Gertrudis recuerda cada instante de sus visitas al Museo del Louvre como si fueran hoy. Si bien sus años de juventud han quedado atrás, ella presiente que ellos volverán ni bien su cuerpo atraviese su majestuoso pórtico y su andar será grácil como en aquellos años, flotando entre Da Vinci y Caravaccio, desde “El David” hasta “La Victoria Alada”, de tal modo que hasta se atrevería a seguir el recorrido largo, guiándose con su bastón sobre la extensa línea roja, como si esta fuese una vía eléctrica que la proveyese de la energía necesaria para lograrlo.
Cuando emigró a América, sus recuerdos permanecieron dormidos esperando por ella todos estos años en el interior de su alma, y aunque su cuerpo se fue desgastando, su espíritu se mantuvo intacto como si el tiempo no hubiera pasado para él; y ahora que ella ha vuelto, parece despertar de ese letargo oliendo ese aroma añejo de los vinos franceses, que se encuentra impregnado en las paredes de la ciudad parisina.

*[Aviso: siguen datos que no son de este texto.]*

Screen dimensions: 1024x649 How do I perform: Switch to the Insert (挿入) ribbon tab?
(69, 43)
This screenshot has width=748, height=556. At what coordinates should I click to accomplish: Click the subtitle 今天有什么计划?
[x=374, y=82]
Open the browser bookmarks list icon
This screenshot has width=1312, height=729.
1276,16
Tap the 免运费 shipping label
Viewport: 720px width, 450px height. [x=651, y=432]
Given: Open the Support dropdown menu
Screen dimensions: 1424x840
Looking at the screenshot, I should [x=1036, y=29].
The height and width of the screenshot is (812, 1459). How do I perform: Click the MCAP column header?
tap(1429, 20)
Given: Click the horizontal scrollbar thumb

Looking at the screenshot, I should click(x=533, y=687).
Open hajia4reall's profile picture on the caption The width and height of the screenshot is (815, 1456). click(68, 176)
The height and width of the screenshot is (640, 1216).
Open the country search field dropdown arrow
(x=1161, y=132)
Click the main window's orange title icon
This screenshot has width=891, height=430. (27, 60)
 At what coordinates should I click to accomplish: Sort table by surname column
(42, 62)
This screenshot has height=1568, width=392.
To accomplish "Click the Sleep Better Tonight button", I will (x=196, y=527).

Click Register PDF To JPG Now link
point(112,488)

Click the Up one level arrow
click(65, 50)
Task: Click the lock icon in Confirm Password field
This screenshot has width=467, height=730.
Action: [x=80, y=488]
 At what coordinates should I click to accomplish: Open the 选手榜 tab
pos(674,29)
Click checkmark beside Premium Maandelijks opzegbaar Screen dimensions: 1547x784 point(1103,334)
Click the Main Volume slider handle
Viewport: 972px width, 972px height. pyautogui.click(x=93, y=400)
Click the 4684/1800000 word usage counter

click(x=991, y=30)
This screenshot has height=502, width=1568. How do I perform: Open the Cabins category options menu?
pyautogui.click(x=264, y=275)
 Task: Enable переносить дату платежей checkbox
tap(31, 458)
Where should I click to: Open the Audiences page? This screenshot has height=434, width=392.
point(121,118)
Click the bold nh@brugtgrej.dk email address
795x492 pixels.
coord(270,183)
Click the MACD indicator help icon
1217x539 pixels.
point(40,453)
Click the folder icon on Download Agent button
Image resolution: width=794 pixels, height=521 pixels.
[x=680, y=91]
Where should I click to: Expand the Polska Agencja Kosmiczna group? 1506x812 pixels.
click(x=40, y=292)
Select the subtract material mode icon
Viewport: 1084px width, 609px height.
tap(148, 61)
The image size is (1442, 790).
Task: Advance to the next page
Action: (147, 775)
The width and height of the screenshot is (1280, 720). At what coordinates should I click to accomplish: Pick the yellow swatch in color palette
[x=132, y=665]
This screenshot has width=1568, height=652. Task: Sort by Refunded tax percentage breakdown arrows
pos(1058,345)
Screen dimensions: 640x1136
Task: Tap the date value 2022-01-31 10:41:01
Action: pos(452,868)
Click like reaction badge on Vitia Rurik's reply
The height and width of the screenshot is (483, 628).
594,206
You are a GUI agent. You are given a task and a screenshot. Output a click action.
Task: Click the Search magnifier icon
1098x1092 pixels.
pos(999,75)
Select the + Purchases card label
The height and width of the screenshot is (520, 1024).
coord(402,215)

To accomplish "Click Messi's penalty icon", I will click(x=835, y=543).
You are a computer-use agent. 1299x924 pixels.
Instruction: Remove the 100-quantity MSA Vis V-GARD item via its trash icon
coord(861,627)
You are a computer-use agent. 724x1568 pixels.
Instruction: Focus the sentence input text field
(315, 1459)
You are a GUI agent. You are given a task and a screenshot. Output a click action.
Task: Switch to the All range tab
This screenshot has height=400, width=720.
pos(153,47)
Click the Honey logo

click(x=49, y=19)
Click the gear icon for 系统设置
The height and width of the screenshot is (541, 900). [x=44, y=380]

Sus ojos no dan crédito a lo que ven, cuando una nave extraterrestre acristalada de forma piramidal parece emerger a la superficie exactamente en medio de la plaza de accesos del Louvre, cuando su alma se desploma y parece no volver a despertar, dejando a su cuerpo ahí parado, como una autómata que se desplaza hacia ella llevada por la multitud, casi sin mover sus piernas y sin necesidad de utilizar su bastón. Aquella inmensa maquinaria parece deglutirse a la gente que simplemente se somete a ser engullida como pasta de espagueti, y Gertrudis voltea a ambos lados mirándolos impávida, sin poder escapar de su abominable succión hasta que una inmensa boca de escaleras mecánicas los deglute íntegramente hacia su estómago subterráneo. Desde ahí comienza su recorrido siguiendo las líneas de colores, que como los intestinos de esa inmensa maquinaria la conducen a cada una de sus salas. Ahora sus recuerdos son vagos y no importa la pintura que esté viendo, la magia ha desaparecido y por un momento, siente que todas son vanas reproducciones de los originales que alguna vez tuvo el placer de conocer. Ella mira a su alrededor y no logra identificar a ningún humano, solo ve cuerpos desplazándose entre las galerías con guías turísticos encabezando sus manadas, y leyendo instrucciones para interpretar las obras colgadas en las paredes del museo, como si fuera necesario un instructivo para poder disfrutarlas. Ella se ve a sí misma como uno más de esos borregos, esperando ser llevados al matadero intelectual, donde sus partes serán servidas a la mesa de esta nueva sociedad mecanizada, hambrienta de arte y sedienta de historia, en un restaurante de pintura rápida.
Gertrudis abre los ojos y se encuentra aún en el suelo frente a la gran pirámide, que empieza a girar como la punta de una broca hasta hundirse nuevamente en la tierra, liberando la plaza del Louvre de su maléfico encantamiento, y su alma parece volver en sí, como despertando de un mal sueño, aunque ya no se encuentra en el cuerpo de ella, porque ya no le pertenece, y ambas deciden entrar al museo como ellas lo recuerdan, en todo su esplendor al abrirse el portal divino, que las espera con su arte, en su recorrido eterno.